● **Goal**
Reproduce the data below word for word, leaving out the pictures.

● **Items**
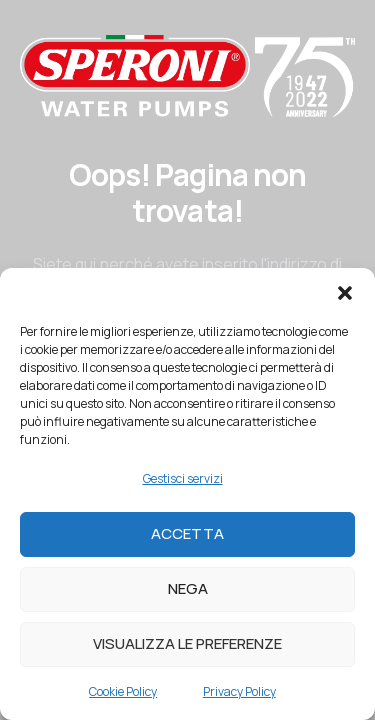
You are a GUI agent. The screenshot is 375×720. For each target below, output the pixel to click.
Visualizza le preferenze (187, 643)
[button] (345, 293)
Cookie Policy (123, 691)
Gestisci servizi (183, 478)
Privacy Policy (239, 691)
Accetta (187, 533)
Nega (188, 588)
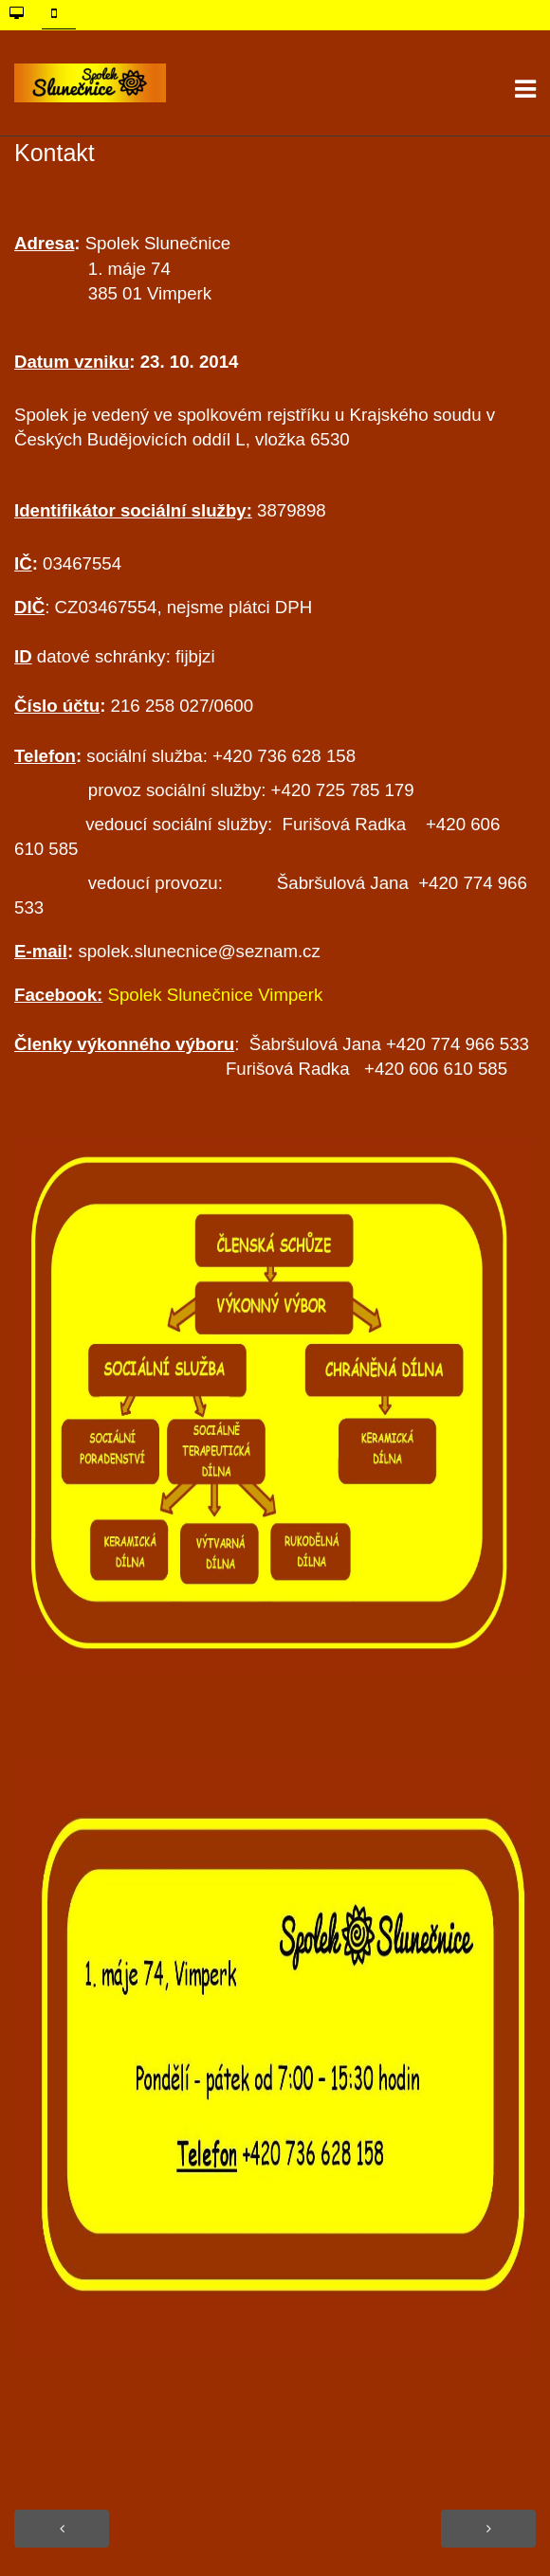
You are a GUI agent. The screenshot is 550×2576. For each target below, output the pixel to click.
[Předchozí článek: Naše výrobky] (61, 2529)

● **Solved exercise**
You are a GUI agent. The screenshot is 375×720. For each target below, output the pixel to click.
Visualizza le preferenze (187, 643)
[button] (345, 293)
Cookie Policy (123, 691)
Gestisci servizi (183, 478)
Privacy Policy (239, 691)
Accetta (187, 533)
Nega (188, 588)
You are a GUI agent. The screenshot is 550×2576. For each target below, output the pixel to click.
[Předchozí článek: Naše výrobky] (61, 2529)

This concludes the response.